**WORK ORDER**
Return the line that contains "Image resolution: width=874" plus every line after it to the end of the entries below, exactly as given, and stop there.

*** Opening of SOURCE DATA ***

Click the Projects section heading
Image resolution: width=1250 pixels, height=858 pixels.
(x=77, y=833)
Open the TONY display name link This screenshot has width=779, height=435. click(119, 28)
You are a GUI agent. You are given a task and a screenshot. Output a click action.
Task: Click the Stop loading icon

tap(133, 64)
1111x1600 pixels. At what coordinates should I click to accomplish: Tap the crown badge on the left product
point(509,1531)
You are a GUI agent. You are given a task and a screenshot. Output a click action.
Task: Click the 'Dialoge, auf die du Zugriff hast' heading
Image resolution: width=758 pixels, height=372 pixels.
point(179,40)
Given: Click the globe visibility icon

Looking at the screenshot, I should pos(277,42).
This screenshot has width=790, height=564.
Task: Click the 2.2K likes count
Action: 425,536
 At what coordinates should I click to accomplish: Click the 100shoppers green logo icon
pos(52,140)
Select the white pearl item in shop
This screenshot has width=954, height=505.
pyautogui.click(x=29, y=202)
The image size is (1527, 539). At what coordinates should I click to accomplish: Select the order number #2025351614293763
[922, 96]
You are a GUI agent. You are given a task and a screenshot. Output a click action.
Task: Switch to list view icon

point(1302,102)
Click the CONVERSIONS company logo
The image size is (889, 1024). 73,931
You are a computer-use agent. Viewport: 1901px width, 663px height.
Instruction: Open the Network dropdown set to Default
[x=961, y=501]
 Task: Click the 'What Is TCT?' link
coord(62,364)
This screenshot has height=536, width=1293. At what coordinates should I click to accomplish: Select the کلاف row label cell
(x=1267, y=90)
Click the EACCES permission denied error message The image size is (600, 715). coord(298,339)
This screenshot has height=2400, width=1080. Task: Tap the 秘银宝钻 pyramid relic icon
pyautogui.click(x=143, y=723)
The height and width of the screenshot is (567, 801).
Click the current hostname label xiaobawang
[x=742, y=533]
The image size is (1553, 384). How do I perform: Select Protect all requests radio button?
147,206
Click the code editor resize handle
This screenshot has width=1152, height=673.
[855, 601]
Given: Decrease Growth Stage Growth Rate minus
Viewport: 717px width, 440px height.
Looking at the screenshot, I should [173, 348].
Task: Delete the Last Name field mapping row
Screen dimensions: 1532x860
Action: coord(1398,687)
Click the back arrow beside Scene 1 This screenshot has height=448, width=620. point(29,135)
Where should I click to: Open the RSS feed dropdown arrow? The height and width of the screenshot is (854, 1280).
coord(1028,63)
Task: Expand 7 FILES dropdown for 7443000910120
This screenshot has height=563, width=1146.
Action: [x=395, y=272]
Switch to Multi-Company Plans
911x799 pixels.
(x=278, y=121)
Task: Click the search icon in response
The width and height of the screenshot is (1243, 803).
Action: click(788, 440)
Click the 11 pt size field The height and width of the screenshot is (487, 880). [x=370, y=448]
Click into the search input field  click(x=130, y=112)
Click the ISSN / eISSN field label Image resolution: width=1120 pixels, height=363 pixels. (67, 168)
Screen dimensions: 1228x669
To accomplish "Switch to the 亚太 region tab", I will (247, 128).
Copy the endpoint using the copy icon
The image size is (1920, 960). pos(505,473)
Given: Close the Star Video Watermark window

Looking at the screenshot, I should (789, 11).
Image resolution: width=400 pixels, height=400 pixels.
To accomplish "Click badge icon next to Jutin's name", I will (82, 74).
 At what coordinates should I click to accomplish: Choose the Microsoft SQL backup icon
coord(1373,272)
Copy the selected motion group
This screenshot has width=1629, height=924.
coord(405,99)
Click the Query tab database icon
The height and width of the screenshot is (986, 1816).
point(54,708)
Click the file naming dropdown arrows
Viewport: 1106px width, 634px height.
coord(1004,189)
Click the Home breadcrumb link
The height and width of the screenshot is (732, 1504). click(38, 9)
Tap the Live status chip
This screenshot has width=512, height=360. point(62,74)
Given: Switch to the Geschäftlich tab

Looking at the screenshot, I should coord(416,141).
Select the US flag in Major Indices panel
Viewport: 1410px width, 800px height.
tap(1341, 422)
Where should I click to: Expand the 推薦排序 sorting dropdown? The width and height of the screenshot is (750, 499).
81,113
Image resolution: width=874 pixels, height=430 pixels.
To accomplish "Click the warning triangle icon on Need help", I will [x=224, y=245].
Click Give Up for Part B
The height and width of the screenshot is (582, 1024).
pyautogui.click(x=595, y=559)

*** Close of SOURCE DATA ***

**ANSWER TO THIS PROBLEM**
Image resolution: width=874 pixels, height=430 pixels.
To accomplish "Click the warning triangle icon on Need help", I will [x=224, y=245].
Click Give Up for Part B
The height and width of the screenshot is (582, 1024).
pyautogui.click(x=595, y=559)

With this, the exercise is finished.